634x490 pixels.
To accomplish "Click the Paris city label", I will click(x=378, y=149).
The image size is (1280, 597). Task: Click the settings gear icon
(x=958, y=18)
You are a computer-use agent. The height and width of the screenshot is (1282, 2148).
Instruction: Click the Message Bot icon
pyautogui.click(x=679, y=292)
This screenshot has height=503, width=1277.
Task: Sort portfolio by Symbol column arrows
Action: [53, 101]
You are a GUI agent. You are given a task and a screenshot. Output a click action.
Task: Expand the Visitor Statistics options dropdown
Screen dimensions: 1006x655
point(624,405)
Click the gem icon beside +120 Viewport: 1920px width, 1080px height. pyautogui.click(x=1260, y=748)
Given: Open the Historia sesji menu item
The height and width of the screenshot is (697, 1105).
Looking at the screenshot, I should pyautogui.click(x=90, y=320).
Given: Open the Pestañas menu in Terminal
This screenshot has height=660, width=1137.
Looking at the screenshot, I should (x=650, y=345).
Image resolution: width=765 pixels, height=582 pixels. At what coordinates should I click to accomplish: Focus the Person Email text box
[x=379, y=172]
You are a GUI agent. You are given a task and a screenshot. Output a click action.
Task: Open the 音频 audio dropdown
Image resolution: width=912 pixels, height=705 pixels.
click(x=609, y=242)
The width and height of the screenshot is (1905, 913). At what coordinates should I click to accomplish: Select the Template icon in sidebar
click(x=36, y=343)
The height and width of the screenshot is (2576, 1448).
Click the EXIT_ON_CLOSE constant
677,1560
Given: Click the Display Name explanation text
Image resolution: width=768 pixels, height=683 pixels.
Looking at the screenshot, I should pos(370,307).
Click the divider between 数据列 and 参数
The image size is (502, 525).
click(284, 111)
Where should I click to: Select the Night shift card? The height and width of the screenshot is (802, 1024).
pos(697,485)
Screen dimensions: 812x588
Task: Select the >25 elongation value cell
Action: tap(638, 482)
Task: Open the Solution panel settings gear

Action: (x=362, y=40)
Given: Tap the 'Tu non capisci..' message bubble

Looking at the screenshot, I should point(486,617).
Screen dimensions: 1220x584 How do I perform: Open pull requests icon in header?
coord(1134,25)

********************

- **INSTRUCTION**
Reproduce every one of the lines above word for word, changing nothing.

- **COMPLETED EXERCISE**
634x490 pixels.
To accomplish "Click the Paris city label", I will click(x=378, y=149).
The image size is (1280, 597). Task: Click the settings gear icon
(x=958, y=18)
You are a computer-use agent. The height and width of the screenshot is (1282, 2148).
Instruction: Click the Message Bot icon
pyautogui.click(x=679, y=292)
This screenshot has height=503, width=1277.
Task: Sort portfolio by Symbol column arrows
Action: [53, 101]
You are a GUI agent. You are given a task and a screenshot. Output a click action.
Task: Expand the Visitor Statistics options dropdown
Screen dimensions: 1006x655
point(624,405)
Click the gem icon beside +120 Viewport: 1920px width, 1080px height. pyautogui.click(x=1260, y=748)
Given: Open the Historia sesji menu item
The height and width of the screenshot is (697, 1105).
Looking at the screenshot, I should pyautogui.click(x=90, y=320).
Given: Open the Pestañas menu in Terminal
This screenshot has height=660, width=1137.
Looking at the screenshot, I should (x=650, y=345).
Image resolution: width=765 pixels, height=582 pixels. At what coordinates should I click to accomplish: Focus the Person Email text box
[x=379, y=172]
You are a GUI agent. You are given a task and a screenshot. Output a click action.
Task: Open the 音频 audio dropdown
Image resolution: width=912 pixels, height=705 pixels.
click(x=609, y=242)
The width and height of the screenshot is (1905, 913). At what coordinates should I click to accomplish: Select the Template icon in sidebar
click(x=36, y=343)
The height and width of the screenshot is (2576, 1448).
Click the EXIT_ON_CLOSE constant
677,1560
Given: Click the Display Name explanation text
Image resolution: width=768 pixels, height=683 pixels.
Looking at the screenshot, I should pos(370,307).
Click the divider between 数据列 and 参数
The image size is (502, 525).
click(284, 111)
Where should I click to: Select the Night shift card? The height and width of the screenshot is (802, 1024).
pos(697,485)
Screen dimensions: 812x588
Task: Select the >25 elongation value cell
Action: tap(638, 482)
Task: Open the Solution panel settings gear

Action: (x=362, y=40)
Given: Tap the 'Tu non capisci..' message bubble

Looking at the screenshot, I should point(486,617).
Screen dimensions: 1220x584 How do I perform: Open pull requests icon in header?
coord(1134,25)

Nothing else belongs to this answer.